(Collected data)

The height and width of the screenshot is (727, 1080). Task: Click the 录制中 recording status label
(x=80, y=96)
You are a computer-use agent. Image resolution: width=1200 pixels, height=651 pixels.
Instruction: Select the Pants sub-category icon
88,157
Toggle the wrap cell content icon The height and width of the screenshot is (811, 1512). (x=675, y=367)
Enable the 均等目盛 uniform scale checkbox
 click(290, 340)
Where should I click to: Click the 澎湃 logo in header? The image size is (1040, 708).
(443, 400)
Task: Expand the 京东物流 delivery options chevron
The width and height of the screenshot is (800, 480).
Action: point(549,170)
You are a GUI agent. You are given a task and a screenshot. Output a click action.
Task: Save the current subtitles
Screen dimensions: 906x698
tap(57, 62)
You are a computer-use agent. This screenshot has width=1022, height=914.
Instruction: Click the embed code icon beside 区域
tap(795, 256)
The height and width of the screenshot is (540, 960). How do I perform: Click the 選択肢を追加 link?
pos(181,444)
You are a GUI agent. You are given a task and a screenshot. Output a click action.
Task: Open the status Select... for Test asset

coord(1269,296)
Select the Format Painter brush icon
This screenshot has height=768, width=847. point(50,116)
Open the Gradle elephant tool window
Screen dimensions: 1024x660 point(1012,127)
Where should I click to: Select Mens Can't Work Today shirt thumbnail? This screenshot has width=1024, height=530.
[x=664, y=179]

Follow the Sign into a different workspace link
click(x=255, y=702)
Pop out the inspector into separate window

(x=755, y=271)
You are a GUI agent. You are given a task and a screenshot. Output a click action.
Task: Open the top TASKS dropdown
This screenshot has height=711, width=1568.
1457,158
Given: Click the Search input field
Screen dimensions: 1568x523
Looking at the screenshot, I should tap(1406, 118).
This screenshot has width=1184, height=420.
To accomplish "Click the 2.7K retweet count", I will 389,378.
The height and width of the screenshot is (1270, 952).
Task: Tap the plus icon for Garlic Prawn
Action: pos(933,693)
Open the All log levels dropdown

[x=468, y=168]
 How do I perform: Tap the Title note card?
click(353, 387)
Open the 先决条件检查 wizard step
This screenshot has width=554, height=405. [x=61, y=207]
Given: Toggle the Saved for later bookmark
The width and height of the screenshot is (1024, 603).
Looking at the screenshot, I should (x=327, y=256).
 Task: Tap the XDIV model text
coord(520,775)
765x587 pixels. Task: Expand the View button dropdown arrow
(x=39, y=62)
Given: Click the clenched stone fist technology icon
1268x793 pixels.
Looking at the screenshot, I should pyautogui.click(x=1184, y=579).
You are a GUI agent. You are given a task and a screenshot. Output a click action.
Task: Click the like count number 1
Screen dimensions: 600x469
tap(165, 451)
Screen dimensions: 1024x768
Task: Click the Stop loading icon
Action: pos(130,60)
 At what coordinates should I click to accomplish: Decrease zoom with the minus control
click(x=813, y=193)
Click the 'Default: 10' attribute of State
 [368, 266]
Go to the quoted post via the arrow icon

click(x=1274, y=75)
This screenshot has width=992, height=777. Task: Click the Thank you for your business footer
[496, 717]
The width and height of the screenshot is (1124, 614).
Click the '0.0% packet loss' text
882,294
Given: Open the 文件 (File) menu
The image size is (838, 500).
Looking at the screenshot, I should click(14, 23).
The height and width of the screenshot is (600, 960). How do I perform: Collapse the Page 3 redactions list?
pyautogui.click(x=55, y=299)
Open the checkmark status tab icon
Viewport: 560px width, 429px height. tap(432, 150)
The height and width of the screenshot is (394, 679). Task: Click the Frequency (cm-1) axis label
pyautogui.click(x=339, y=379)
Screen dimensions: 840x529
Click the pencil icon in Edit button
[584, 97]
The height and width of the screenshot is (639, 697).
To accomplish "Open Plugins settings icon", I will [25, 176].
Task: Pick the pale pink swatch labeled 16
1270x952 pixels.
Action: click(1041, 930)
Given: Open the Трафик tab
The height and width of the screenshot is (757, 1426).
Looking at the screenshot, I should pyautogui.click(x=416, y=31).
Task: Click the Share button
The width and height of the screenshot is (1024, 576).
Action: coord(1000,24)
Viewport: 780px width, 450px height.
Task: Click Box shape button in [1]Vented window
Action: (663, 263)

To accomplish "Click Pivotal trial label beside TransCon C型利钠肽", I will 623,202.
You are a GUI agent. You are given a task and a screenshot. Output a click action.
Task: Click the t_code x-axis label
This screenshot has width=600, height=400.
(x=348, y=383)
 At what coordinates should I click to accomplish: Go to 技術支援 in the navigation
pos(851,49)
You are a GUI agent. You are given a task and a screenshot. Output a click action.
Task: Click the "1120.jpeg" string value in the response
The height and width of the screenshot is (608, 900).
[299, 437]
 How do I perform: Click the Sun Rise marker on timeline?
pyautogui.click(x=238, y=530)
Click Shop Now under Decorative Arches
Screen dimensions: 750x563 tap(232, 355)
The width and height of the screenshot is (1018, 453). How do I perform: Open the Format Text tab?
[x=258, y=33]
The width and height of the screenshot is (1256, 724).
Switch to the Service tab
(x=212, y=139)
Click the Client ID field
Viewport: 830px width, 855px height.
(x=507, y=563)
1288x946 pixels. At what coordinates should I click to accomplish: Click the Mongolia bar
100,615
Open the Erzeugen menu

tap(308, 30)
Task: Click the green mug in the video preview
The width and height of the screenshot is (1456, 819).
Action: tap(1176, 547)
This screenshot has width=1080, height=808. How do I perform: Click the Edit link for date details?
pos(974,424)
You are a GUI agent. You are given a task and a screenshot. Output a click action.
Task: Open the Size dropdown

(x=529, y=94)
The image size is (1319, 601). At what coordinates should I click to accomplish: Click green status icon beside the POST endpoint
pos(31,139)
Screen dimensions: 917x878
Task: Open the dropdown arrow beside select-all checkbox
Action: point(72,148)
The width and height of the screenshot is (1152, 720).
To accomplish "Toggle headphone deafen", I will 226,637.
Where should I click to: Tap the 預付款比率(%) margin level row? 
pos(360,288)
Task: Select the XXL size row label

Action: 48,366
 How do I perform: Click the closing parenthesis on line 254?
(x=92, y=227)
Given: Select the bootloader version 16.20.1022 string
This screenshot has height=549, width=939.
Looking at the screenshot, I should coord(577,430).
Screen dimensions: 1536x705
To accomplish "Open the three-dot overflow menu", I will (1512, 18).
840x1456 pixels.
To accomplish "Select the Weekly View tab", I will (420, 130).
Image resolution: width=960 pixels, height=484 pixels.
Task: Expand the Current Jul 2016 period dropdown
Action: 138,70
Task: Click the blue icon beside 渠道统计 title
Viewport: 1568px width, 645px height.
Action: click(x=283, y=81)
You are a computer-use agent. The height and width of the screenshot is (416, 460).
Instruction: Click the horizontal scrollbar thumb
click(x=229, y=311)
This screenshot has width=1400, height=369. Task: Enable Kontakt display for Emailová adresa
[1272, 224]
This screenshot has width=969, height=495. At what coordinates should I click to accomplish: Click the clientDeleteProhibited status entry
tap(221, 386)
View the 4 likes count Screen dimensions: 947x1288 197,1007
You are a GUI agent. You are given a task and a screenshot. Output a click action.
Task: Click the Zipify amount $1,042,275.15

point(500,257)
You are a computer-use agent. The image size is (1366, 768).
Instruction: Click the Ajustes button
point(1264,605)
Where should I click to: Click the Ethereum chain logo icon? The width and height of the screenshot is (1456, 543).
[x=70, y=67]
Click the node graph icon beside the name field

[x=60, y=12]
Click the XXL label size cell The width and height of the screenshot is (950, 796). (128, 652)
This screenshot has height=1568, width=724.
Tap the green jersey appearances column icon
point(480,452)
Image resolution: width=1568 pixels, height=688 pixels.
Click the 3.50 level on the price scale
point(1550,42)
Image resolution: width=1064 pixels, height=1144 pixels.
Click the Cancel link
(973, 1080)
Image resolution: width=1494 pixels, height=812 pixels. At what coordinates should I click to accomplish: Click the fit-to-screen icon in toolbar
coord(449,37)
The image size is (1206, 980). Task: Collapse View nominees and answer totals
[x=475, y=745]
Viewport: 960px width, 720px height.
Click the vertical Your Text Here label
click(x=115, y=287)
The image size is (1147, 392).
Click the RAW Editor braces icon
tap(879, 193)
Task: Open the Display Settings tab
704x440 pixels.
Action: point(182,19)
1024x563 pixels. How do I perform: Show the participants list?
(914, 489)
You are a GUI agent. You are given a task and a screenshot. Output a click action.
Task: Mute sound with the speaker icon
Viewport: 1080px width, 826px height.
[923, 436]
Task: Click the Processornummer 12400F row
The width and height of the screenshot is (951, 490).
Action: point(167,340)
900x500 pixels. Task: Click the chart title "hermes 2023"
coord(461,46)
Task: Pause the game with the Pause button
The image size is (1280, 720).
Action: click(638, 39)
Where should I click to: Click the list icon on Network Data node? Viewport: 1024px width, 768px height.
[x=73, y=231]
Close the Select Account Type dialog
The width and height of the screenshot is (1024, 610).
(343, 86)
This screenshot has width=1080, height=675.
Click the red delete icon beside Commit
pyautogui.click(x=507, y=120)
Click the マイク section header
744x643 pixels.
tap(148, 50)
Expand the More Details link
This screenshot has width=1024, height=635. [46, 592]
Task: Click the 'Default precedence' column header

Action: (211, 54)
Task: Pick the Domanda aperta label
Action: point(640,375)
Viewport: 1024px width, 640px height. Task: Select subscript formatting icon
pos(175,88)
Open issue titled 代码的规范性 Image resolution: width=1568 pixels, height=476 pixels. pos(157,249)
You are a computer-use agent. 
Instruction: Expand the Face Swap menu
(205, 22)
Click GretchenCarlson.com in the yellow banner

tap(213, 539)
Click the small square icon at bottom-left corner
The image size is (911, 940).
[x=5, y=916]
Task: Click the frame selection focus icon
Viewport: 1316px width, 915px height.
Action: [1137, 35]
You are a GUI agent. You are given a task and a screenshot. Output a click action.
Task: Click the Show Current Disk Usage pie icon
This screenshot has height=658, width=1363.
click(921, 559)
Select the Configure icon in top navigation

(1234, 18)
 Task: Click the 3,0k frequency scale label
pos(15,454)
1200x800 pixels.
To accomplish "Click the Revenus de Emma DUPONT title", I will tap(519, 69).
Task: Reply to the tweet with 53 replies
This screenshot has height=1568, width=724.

**Aim of the task:** One inclusive range is required: first line of the data through the line containing "Toggle the wrap". Set it down exactly and output nothing else.

**Exercise output:**
The height and width of the screenshot is (727, 1080). Task: Click the 录制中 recording status label
(x=80, y=96)
You are a computer-use agent. Image resolution: width=1200 pixels, height=651 pixels.
Instruction: Select the Pants sub-category icon
88,157
Toggle the wrap cell content icon The height and width of the screenshot is (811, 1512). (x=675, y=367)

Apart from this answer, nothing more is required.